Integrated Colorisensing Platform with Microneedles and Metal-Phenol Nanozymes for Point-of-Care Testings of Acetylcholinesterase Activity and Its Drug Inhibitor.
Erlin Chen, Peng Chang, Haibin Xu, Hongxing Xu, Zhiqiang Zhu, Danfeng Shen
Abstract
Open AccessIntroduction: The detection of acetylcholinesterase (AChE) activity and the screening of its inhibitors are of significant importance for the diagnosis and drug therapy of nervous system diseases, particularly neurodegenerative disorders. This study aimed to develop a novel, integrated point-of-care testing (POCT) platform to address this need. Methods: We designed and integrated a colorimetric biosensor (Colorisensor) that combines a microneedle array with a metal-phenol nanozyme. The core sensing element is Iron (III)-polydopamine (Fe-PD) nanorods, which exhibit high peroxidase-like activity. The detection mechanism is based on the AChE-catalyzed hydrolysis of acetylthiocholine (ATCh) to produce thiocholine (TCh), which inhibits the nanozyme's activity. This inhibition prevents the catalytic oxidation of the chromogenic substrate TMB, leading to a measurable color change.
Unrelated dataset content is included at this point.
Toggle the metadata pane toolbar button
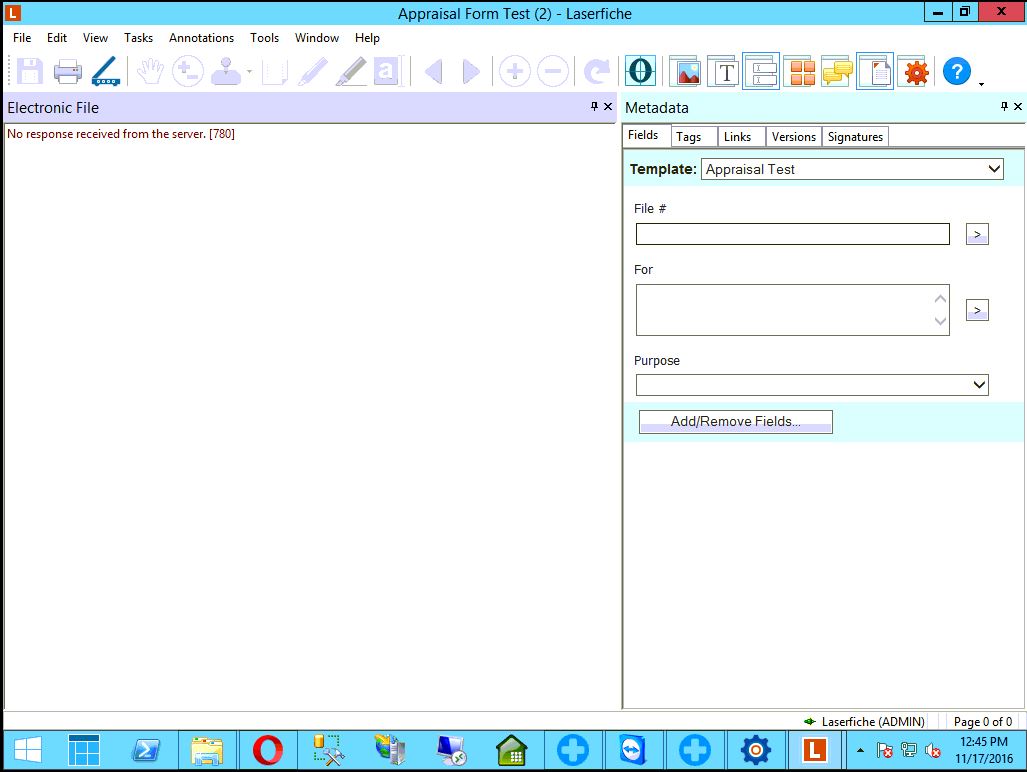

A smartphone was utilized to quantify this change via red, green, and blue (RGB) values, creating a rapid and user-friendly platform for detections of AChE activity and its drug inhibitor. The nanorods and microneedle arrays were characterized using scanning electron microscopy, high-resolution transmission electron microscopy, energy-dispersive X-ray spectroscopy, ultraviolet-visible spectrophotometer, water absorption expansion rate, as well as mechanical property tests. Results and Discussion: The proposed Colorisensor demonstrated excellent analytical performance, including high selectivity and sensitivity with a low detection limit (LOD) of 0.007 mU/mL and a broad linear range from 0.01 to 1000 mU/mL. It was successfully applied to screen berberine hydrochloride as an AChE inhibitor. Crucially, the Colorisensor showed comparable accuracy to the standard Ellman's method and outperformed both traditional assays and emerging nanomaterial-based colorimetric methods by offering a wider detection range and a lower LOD. Conclusion: This study presents a successful proof-of-concept for an integrated microneedle and nanozyme-based Colorisensor. The platform provides a viable and promising alternative pathway for the early diagnosis of neurodegenerative diseases and the screening of therapeutic drugs, highlighting its significant potential for point-of-care applications.